### EXERCISE:
In how many lines of the records does the string "Messieurs" appear, matching case exactly? Give only the number.

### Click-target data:
===
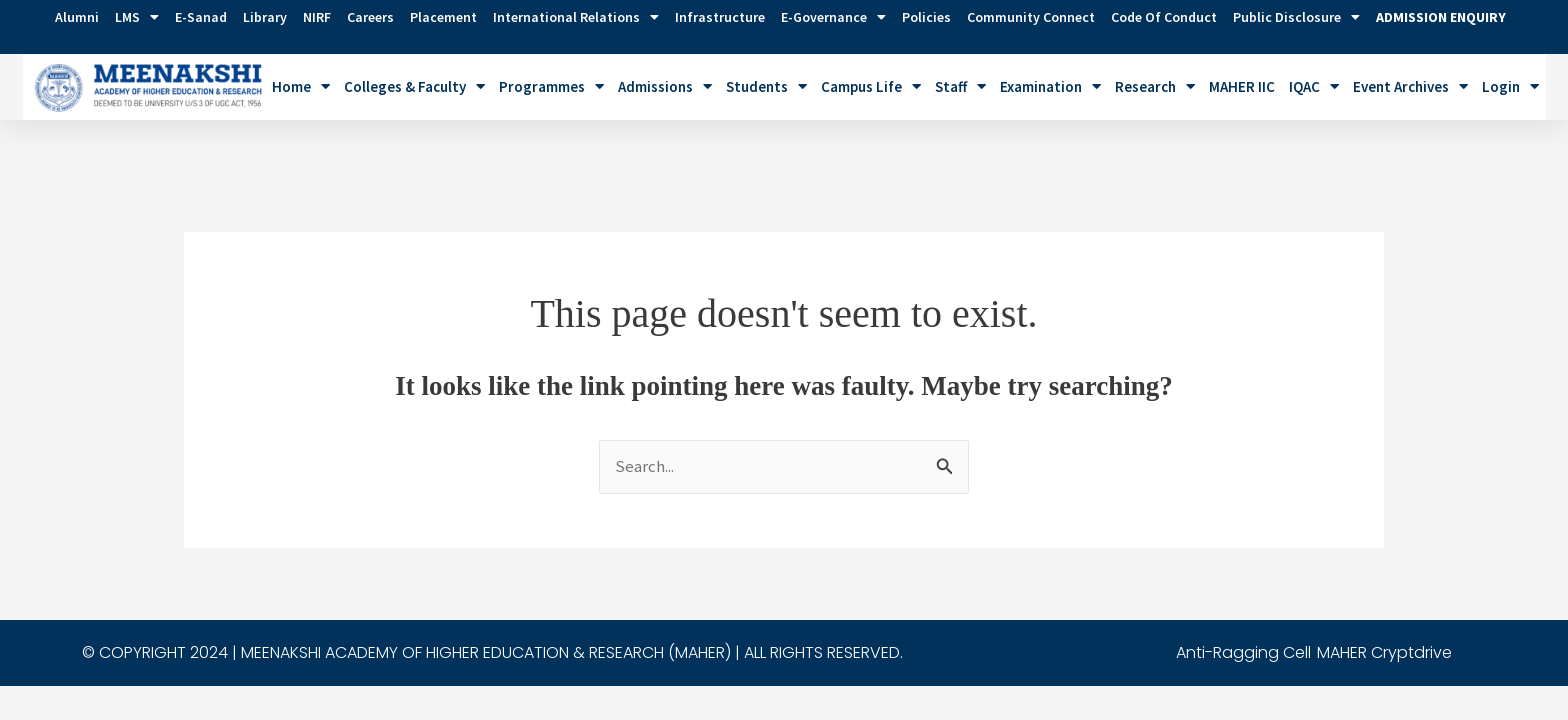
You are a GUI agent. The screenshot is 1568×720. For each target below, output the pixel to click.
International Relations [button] (576, 17)
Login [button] (1510, 86)
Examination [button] (1050, 86)
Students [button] (766, 86)
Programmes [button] (551, 86)
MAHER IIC (1242, 86)
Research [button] (1155, 86)
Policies (926, 17)
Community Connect (1031, 17)
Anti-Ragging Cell (1243, 606)
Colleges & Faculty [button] (414, 86)
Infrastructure (720, 17)
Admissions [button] (665, 86)
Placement (443, 17)
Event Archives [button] (1410, 86)
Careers (370, 17)
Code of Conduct (1164, 17)
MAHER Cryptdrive (1384, 606)
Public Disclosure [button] (1296, 17)
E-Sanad (201, 17)
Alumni (77, 17)
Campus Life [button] (871, 86)
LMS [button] (137, 17)
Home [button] (301, 86)
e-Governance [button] (833, 17)
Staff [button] (960, 86)
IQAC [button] (1314, 86)
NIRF (317, 17)
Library (265, 17)
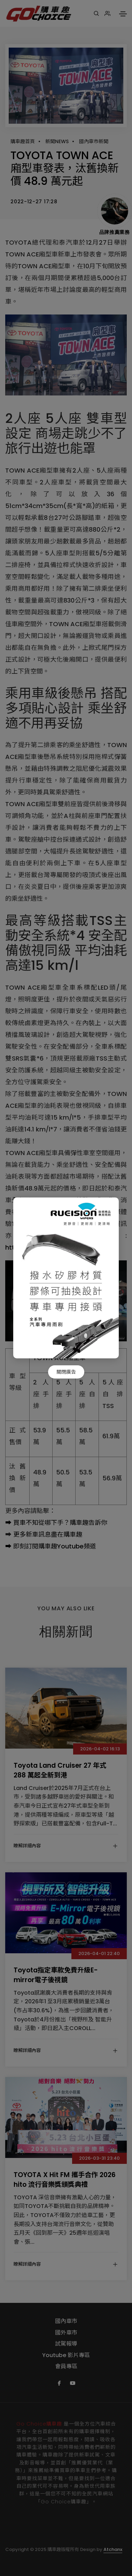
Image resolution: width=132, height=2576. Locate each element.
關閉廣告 (66, 1371)
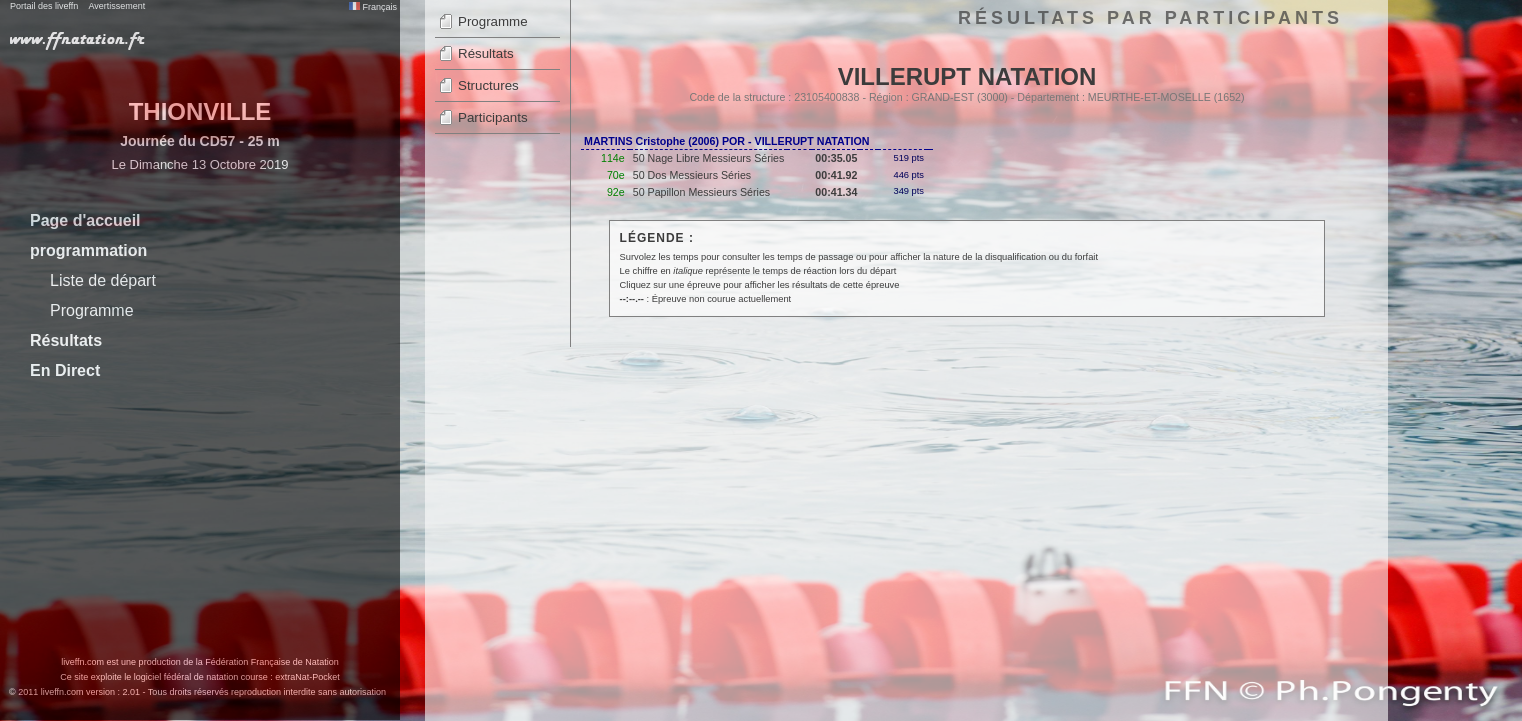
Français (373, 7)
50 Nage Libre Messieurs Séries (709, 158)
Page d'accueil (85, 220)
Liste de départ (103, 280)
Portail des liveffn (44, 6)
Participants (493, 117)
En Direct (65, 370)
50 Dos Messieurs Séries (692, 175)
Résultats (66, 340)
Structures (488, 85)
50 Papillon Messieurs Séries (701, 192)
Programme (92, 310)
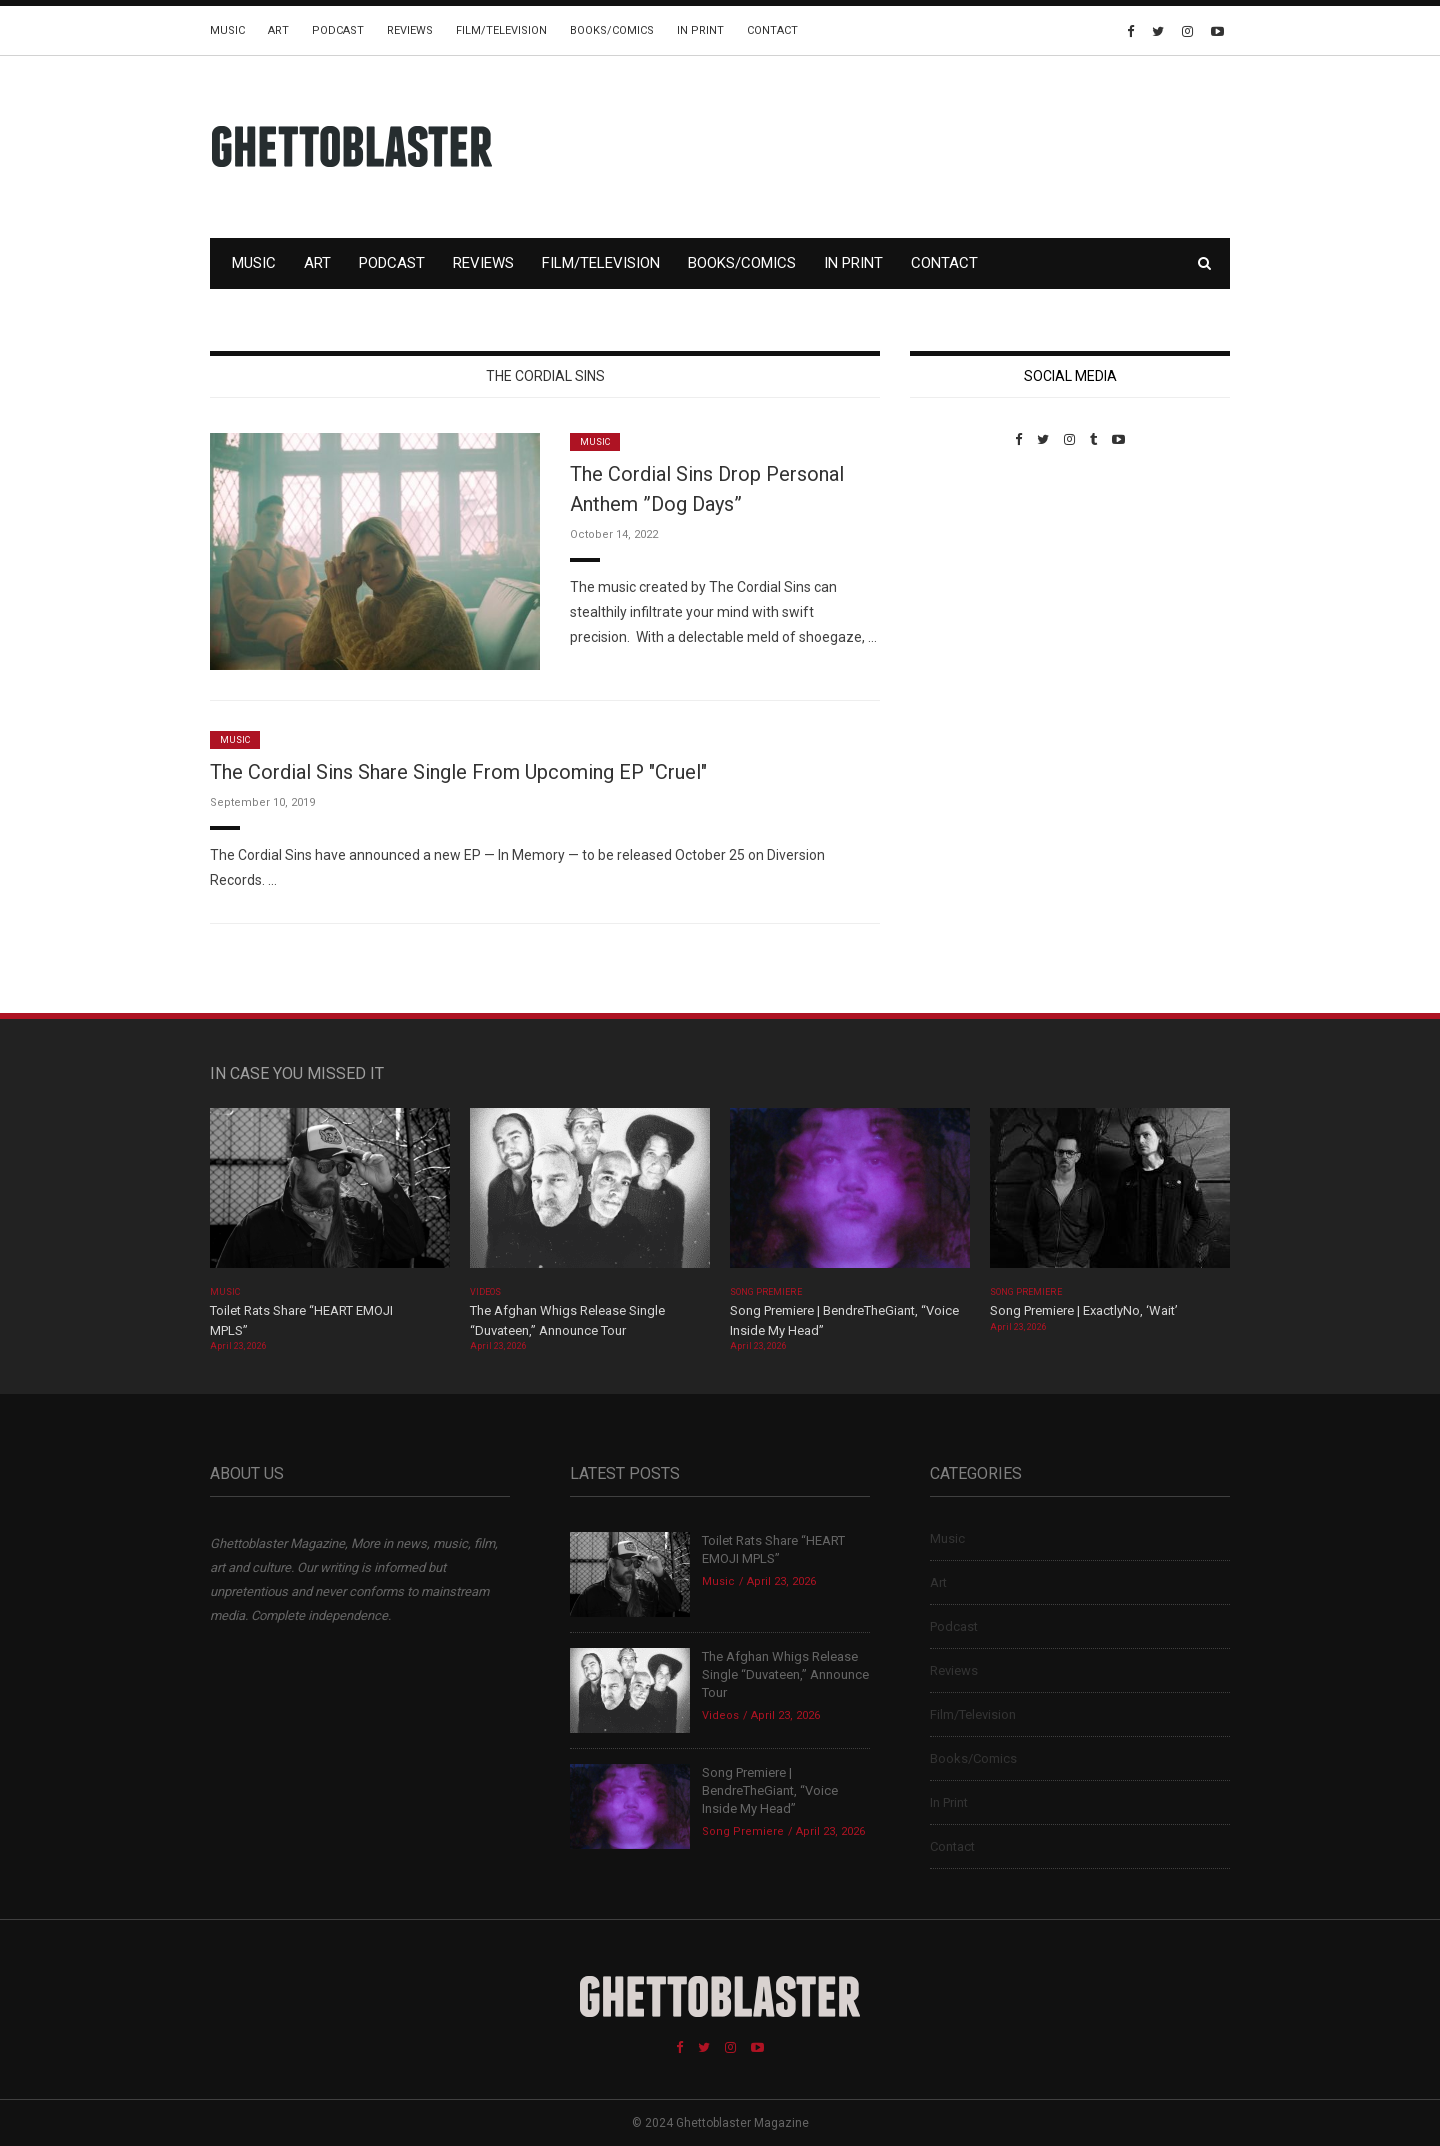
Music (227, 30)
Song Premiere (766, 1292)
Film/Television (501, 30)
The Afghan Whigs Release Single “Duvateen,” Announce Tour (785, 1674)
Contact (772, 30)
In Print (700, 30)
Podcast (338, 30)
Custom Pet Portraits (968, 584)
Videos (485, 1292)
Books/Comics (612, 30)
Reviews (410, 30)
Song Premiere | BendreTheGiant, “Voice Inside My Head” (770, 1790)
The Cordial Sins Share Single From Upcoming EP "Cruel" (458, 772)
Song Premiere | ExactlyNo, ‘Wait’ (1084, 1310)
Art (278, 30)
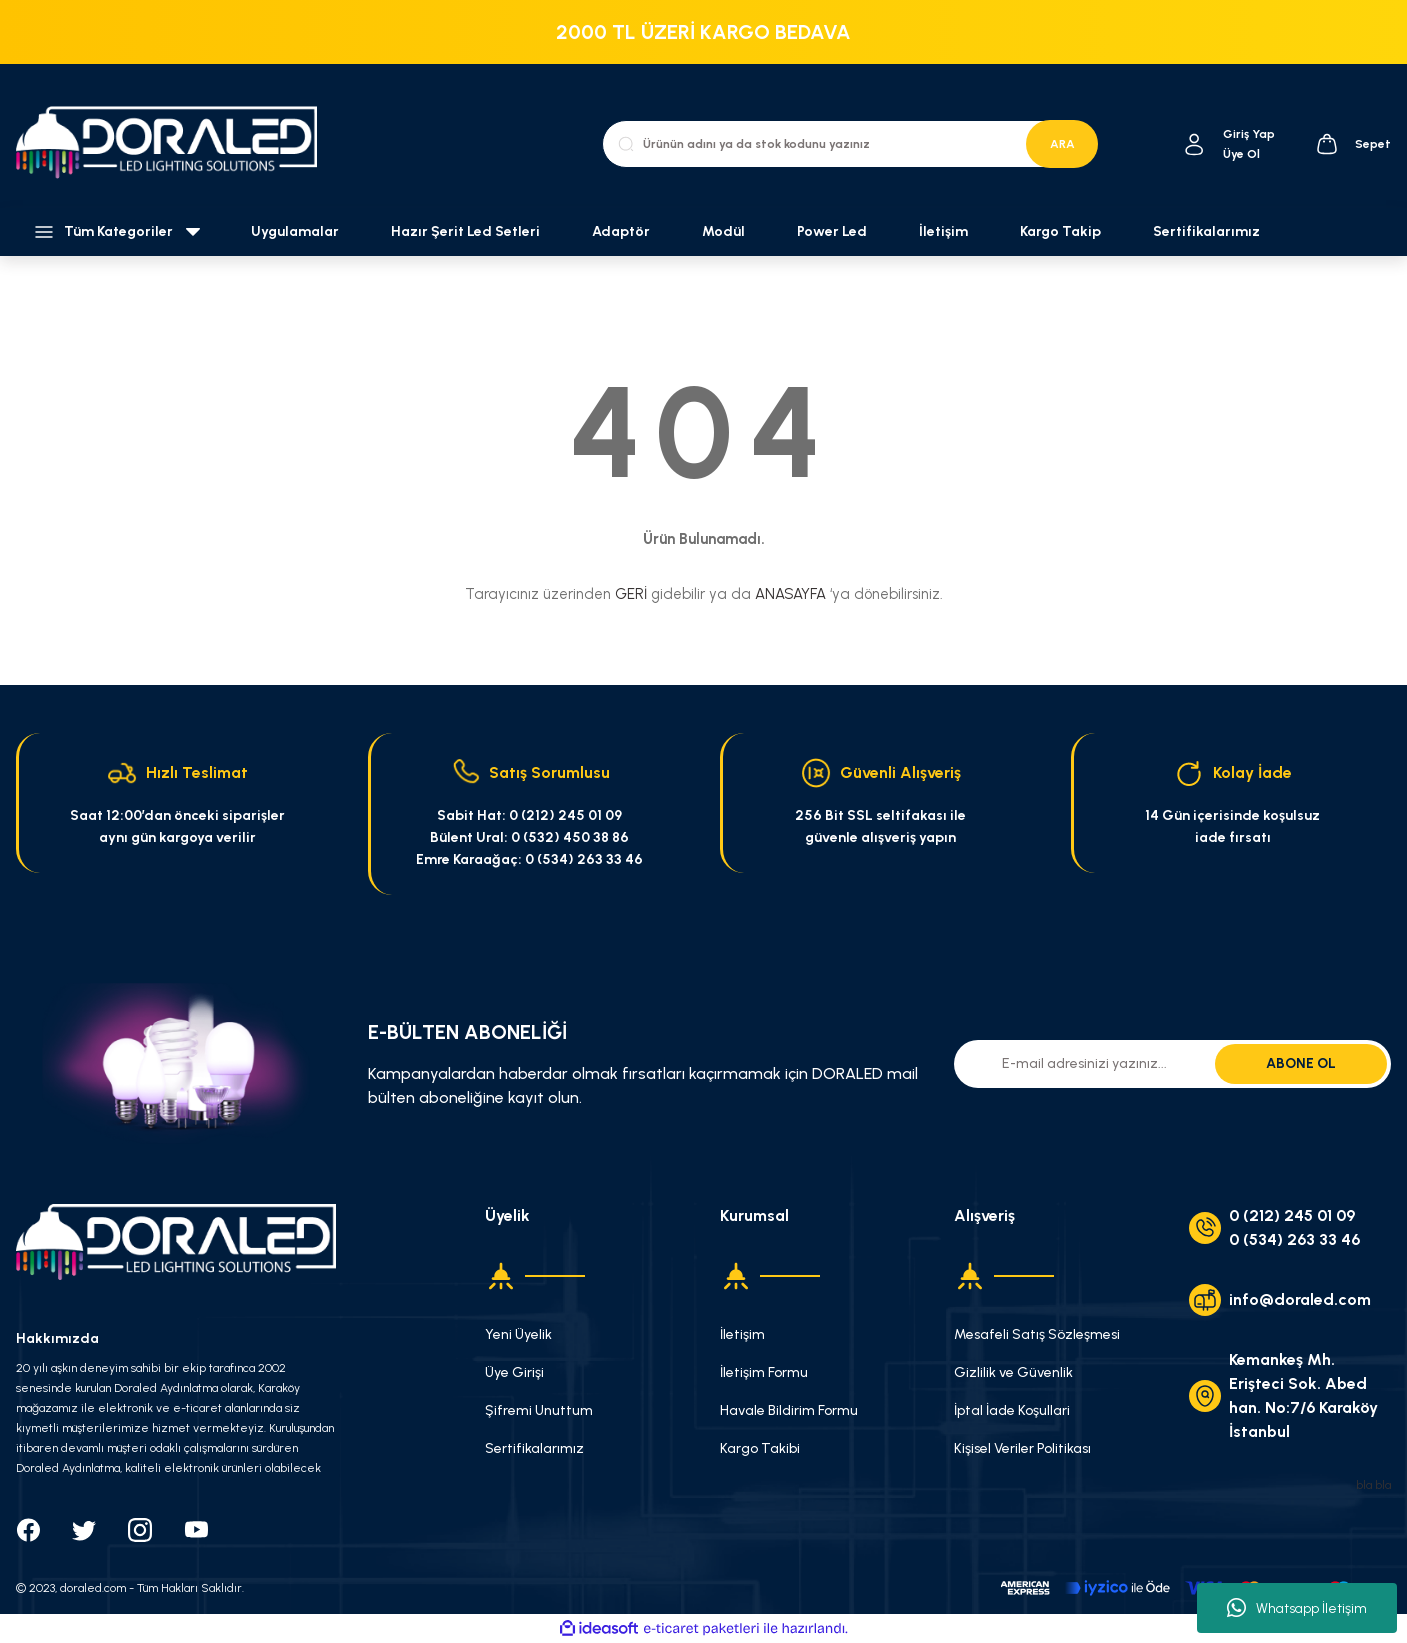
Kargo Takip (1060, 231)
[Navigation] (117, 232)
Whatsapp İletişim (1297, 1608)
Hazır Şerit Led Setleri (465, 231)
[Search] (850, 144)
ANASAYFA (790, 594)
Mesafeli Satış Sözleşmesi (1037, 1334)
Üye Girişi (514, 1372)
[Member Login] (1194, 144)
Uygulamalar (295, 231)
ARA (1062, 144)
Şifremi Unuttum (539, 1410)
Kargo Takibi (760, 1448)
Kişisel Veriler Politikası (1022, 1448)
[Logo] (176, 144)
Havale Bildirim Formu (789, 1410)
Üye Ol (1241, 154)
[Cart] (1353, 144)
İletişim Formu (764, 1372)
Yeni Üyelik (518, 1334)
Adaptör (621, 231)
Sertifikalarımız (1206, 231)
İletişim (943, 231)
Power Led (832, 231)
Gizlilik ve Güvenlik (1013, 1372)
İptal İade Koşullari (1012, 1410)
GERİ (631, 594)
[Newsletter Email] (1172, 1064)
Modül (723, 231)
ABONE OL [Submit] (1301, 1063)
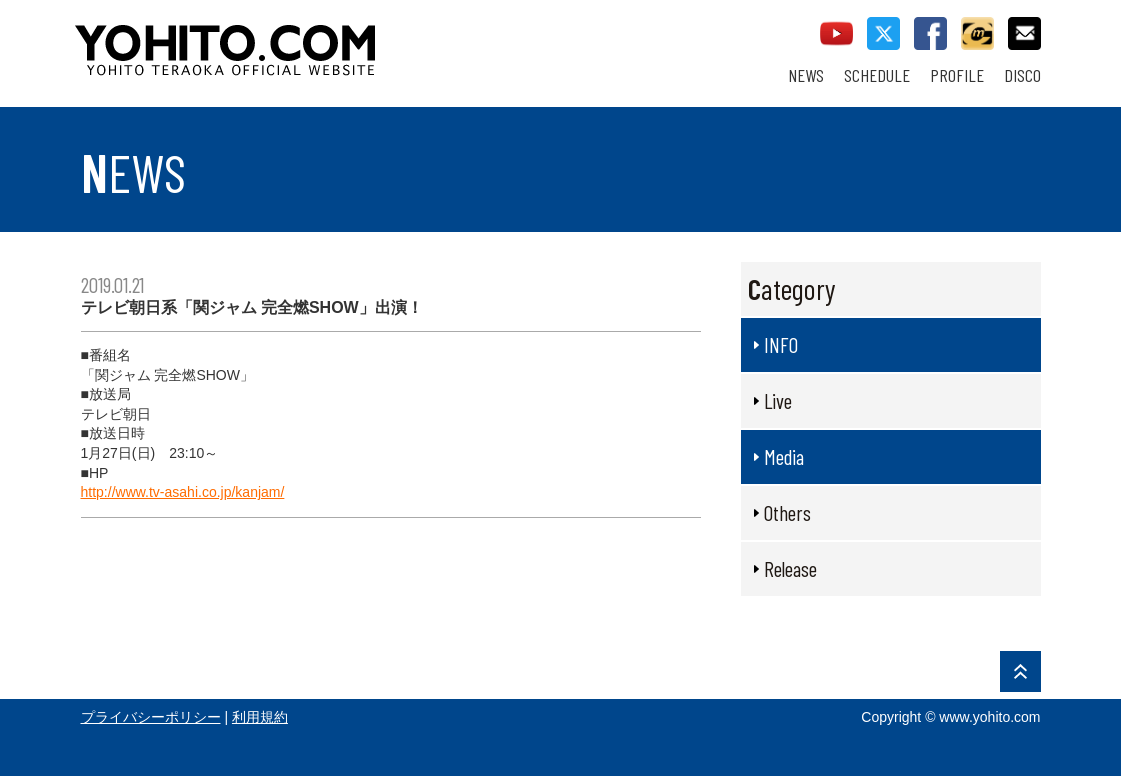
===
### ANSWER FOR THE TASK:
3